Text and element-pointing data:
────────────────

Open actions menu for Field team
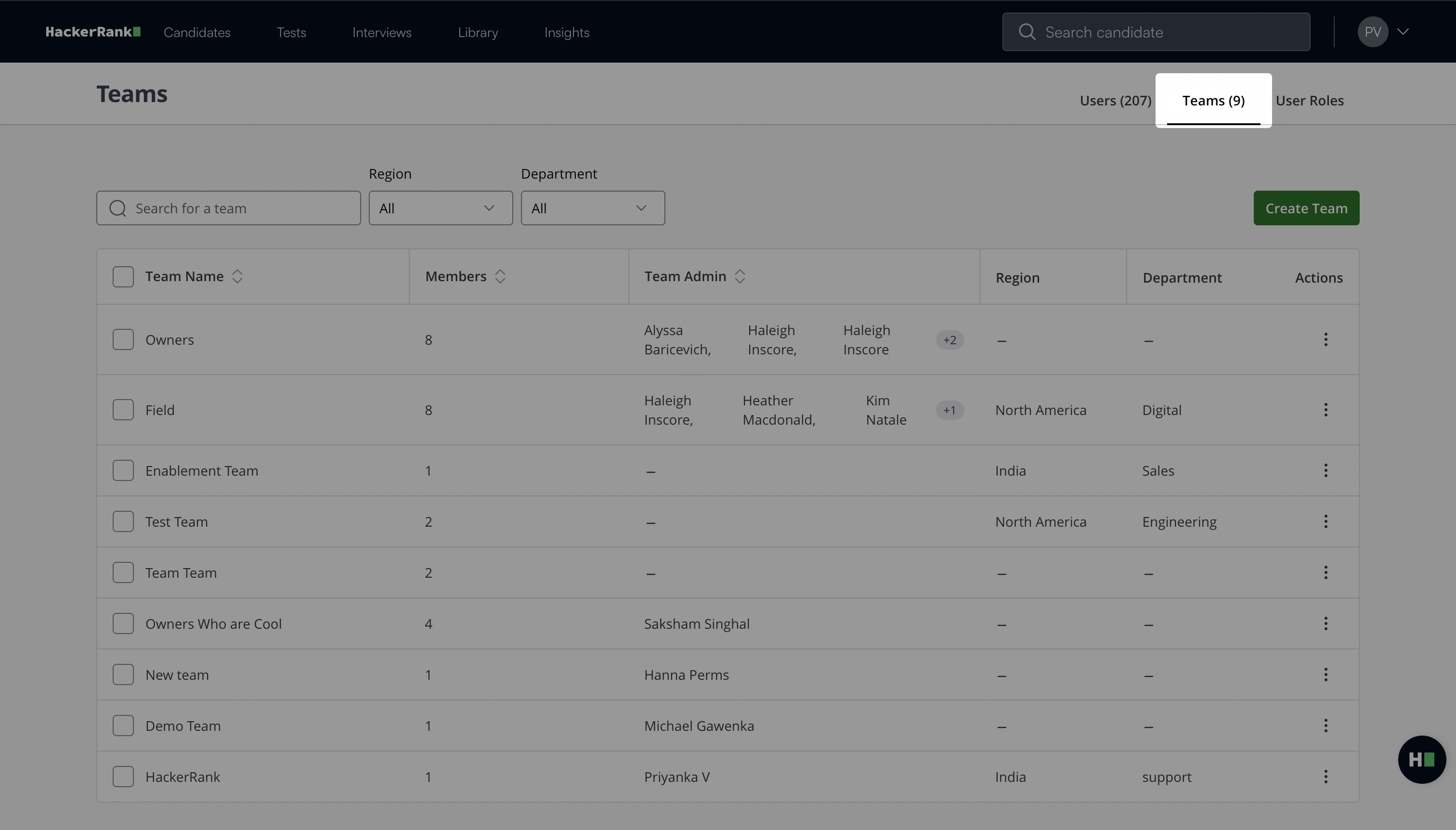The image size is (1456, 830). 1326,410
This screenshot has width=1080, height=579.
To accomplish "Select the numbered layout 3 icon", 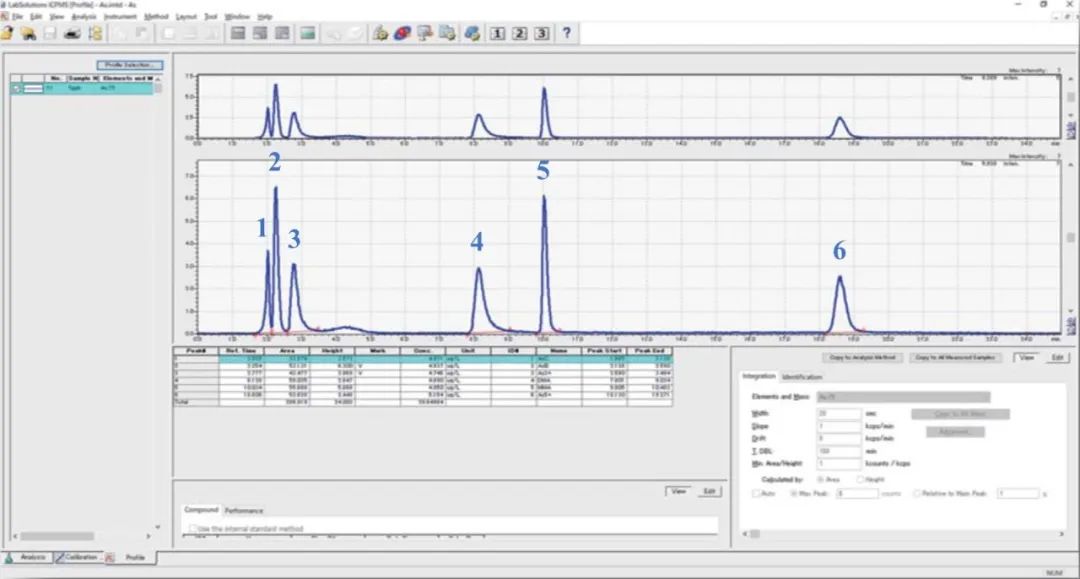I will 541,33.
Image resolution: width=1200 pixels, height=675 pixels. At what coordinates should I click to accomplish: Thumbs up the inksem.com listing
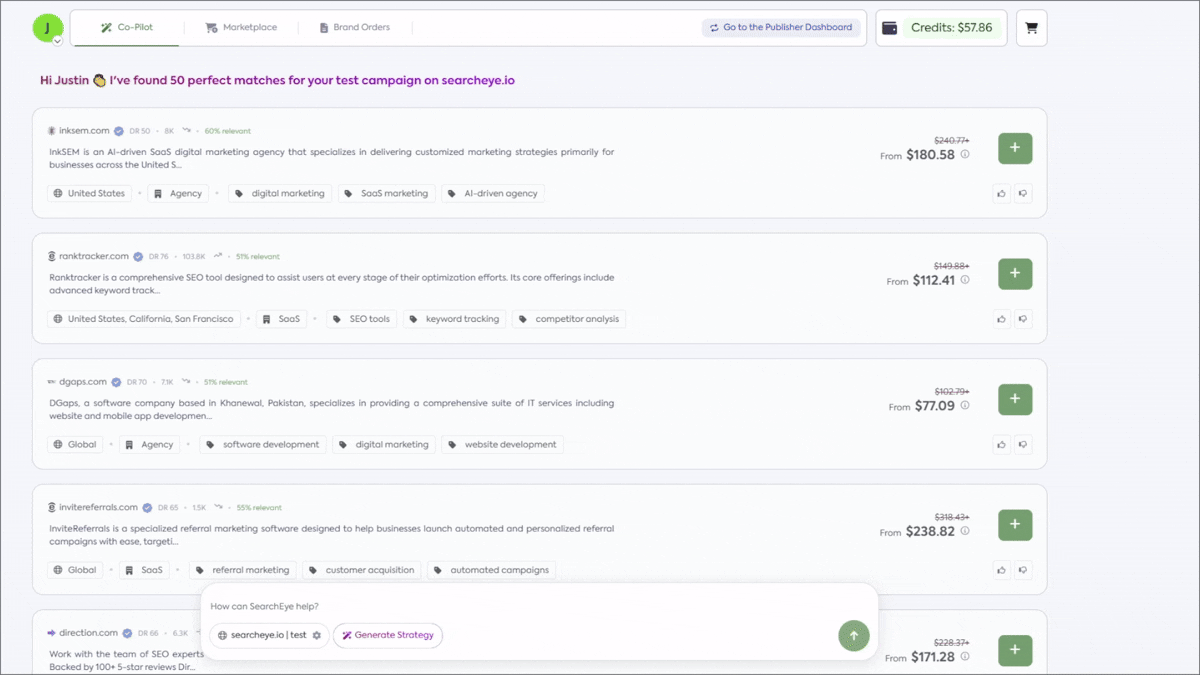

────────────────

• **Written request**:
How many lines of the data contain the string "width"? Count case-sensitively and reply with the number only.

• **Solution**:
2